___ Information given

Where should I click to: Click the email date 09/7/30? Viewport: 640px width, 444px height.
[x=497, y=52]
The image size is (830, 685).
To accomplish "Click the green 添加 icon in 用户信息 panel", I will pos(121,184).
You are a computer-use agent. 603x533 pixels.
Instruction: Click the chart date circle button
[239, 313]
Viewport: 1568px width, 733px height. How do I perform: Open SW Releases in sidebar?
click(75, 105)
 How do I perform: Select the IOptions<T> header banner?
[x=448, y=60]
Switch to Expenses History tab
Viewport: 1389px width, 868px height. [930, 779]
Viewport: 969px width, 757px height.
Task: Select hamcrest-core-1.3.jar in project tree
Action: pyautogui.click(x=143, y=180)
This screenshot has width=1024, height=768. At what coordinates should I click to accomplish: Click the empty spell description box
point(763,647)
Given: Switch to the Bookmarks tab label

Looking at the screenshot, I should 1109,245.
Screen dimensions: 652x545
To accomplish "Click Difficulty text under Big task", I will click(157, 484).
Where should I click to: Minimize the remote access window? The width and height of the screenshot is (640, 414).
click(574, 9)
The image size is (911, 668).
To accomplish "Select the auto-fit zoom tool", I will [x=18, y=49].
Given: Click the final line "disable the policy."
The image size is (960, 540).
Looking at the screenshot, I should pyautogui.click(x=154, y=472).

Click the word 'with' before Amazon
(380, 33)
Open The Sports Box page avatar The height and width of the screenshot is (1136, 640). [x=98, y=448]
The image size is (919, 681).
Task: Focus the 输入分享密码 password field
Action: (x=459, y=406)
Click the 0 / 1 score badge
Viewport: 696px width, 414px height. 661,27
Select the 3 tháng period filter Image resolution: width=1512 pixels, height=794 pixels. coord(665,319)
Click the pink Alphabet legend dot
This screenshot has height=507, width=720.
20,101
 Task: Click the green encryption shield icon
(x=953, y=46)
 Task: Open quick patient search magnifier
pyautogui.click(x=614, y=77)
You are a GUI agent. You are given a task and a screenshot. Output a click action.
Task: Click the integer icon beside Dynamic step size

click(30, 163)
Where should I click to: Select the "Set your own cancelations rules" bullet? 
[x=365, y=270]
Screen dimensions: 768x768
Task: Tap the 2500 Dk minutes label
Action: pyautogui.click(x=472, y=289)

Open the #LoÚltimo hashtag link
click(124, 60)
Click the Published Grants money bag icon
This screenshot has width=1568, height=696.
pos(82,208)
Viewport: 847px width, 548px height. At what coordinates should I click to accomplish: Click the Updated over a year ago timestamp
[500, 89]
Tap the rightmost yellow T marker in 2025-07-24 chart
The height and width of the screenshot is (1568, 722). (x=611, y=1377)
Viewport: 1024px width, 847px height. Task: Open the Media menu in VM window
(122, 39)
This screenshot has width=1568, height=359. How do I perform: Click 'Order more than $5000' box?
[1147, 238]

______

*What is being asked*
Copy out the stretch of the data above, from the line containing "The image size is (911, 668)." through the line containing "(x=953, y=46)", character for character, including both of those lines.

*Answer*
The image size is (911, 668).
To accomplish "Select the auto-fit zoom tool", I will [x=18, y=49].
Given: Click the final line "disable the policy."
The image size is (960, 540).
Looking at the screenshot, I should pyautogui.click(x=154, y=472).

Click the word 'with' before Amazon
(380, 33)
Open The Sports Box page avatar The height and width of the screenshot is (1136, 640). [x=98, y=448]
The image size is (919, 681).
Task: Focus the 输入分享密码 password field
Action: (x=459, y=406)
Click the 0 / 1 score badge
Viewport: 696px width, 414px height. 661,27
Select the 3 tháng period filter Image resolution: width=1512 pixels, height=794 pixels. coord(665,319)
Click the pink Alphabet legend dot
This screenshot has height=507, width=720.
20,101
 Task: Click the green encryption shield icon
(x=953, y=46)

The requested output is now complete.